# roving, cloth or mat?



## TSOJOURNER (Dec 16, 1999)

I havent done fiberglass repair before but will need to do some this spring to eliminate an unused seacock and also to build up some backing discs for replacing other seacocks.
Ive read this site, Casey, West System and other FRP books and I seem to be missing the subtleties of the difference between fiberglass materials. I understand the grinding, cleaning, resin, etc processes, but Ive seen suggestions for laminating repairs using alternating mat and roving, cloth and roving, mat and cloth, pretty much all combos.
And the seacock backing plate building process from this site suggests using cloth and roving but no mat. Why?
Can someone elaborate/ improve on my basic understanding:

Mat- random fibers yields strength in all directions (used to keep cloth or roving from peeling as easily? faster build up too?) 
Roving- heavy woven cloth (used cause its faster build than cloth? anything else?)
Cloth- lighter weight woven, stong in 2 directions (why alternated with mat? to add some structural definition or easier bends on curves?)


----------



## sailingdog (Mar 19, 2006)

Cloth and Roving produce a laminate that is far stronger than you can make with matte.

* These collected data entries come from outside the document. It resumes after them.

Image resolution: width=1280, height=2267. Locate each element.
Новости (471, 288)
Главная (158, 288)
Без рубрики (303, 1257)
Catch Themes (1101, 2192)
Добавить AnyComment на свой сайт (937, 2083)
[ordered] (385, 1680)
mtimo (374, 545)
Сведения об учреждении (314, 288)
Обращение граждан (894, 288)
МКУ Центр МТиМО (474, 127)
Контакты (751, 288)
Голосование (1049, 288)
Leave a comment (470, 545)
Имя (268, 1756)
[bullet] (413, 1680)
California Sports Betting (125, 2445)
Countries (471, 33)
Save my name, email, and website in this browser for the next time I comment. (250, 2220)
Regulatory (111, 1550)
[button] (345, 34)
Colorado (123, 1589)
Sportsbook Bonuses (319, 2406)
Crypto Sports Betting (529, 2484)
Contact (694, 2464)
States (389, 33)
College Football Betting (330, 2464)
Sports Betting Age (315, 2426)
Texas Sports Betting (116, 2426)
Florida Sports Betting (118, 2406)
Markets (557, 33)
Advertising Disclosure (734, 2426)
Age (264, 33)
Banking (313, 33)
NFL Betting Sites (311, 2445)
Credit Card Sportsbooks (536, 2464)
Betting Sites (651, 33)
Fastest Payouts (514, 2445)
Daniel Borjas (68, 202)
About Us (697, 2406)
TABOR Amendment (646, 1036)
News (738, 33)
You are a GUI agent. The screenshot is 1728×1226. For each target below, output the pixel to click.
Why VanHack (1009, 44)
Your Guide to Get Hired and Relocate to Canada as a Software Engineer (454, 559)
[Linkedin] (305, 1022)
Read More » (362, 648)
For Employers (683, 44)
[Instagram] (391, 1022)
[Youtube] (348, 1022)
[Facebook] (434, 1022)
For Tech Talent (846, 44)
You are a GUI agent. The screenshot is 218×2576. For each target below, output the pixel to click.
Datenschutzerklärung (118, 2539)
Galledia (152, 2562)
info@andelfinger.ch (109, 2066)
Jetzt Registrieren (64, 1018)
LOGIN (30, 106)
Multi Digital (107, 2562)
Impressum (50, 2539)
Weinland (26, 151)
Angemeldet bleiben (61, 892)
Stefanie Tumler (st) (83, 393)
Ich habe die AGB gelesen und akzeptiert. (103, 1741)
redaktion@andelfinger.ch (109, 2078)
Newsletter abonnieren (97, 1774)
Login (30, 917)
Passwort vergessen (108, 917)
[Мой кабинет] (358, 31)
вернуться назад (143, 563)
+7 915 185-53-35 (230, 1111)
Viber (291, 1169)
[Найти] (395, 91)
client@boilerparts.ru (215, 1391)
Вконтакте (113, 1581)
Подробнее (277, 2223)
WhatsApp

The longer continuous fibers give the laminate far greater strength than the short chopped fibers that are found in mat. 

Mat is often used to build up laminate thickness quickly. It is also often used as an exterior layer on fiberglass layup to prevent or reduce the pattern print through, which can happen with cloth or roving. 

Cloth and roving are both used in laminates, but the roving is far heavier and allows you to build thickness faster, but it isn't as flexible as cloth, so can't be used for complex shapes or curves. 

For very complex or intricate shapes, very light weight fiberglass cloth is generally used to do the layup. 

They do make cloth and roving in triaxial weave, with two layers at 45˚ to the main warp, as well as the more common biaxial weaves. The cloth or roving presents the greatest strength in the direction of the fibers. 

BTW, some mat is held together with binders that are designed to dissolve in styrene, and really shouldn't be used with epoxy resins.


----------



## TSOJOURNER (Dec 16, 1999)

as usual, thanks sailingdog.
one final question. I use only cloth for laminating unless I want to build faster and then I could use the heavier roving in alternating layers?


----------



## sailingdog (Mar 19, 2006)

No, you can use cloth or roving... however cloth will give you a smoother, fairer surface.  It will also drape better and work in corners and curves better.


----------



## danjarch (Jun 18, 2007)

Depending on where your using it. One trick is to make a quick chopped strand for build up. Take scraps of cloth and cut it up into about 1 inch or so squares, pull these apart into the fibers, you don't have to pull each fiber loss, just pull them quickly. Mix in epoxy and wood flour or silica and you can fill small patches really quick. Then cover the fill with cloth so you wind up with a cleaner look. Let it all cure and fare it in.

Does the same as mat but you don't have to buy a seperate roll of mat or roven.


----------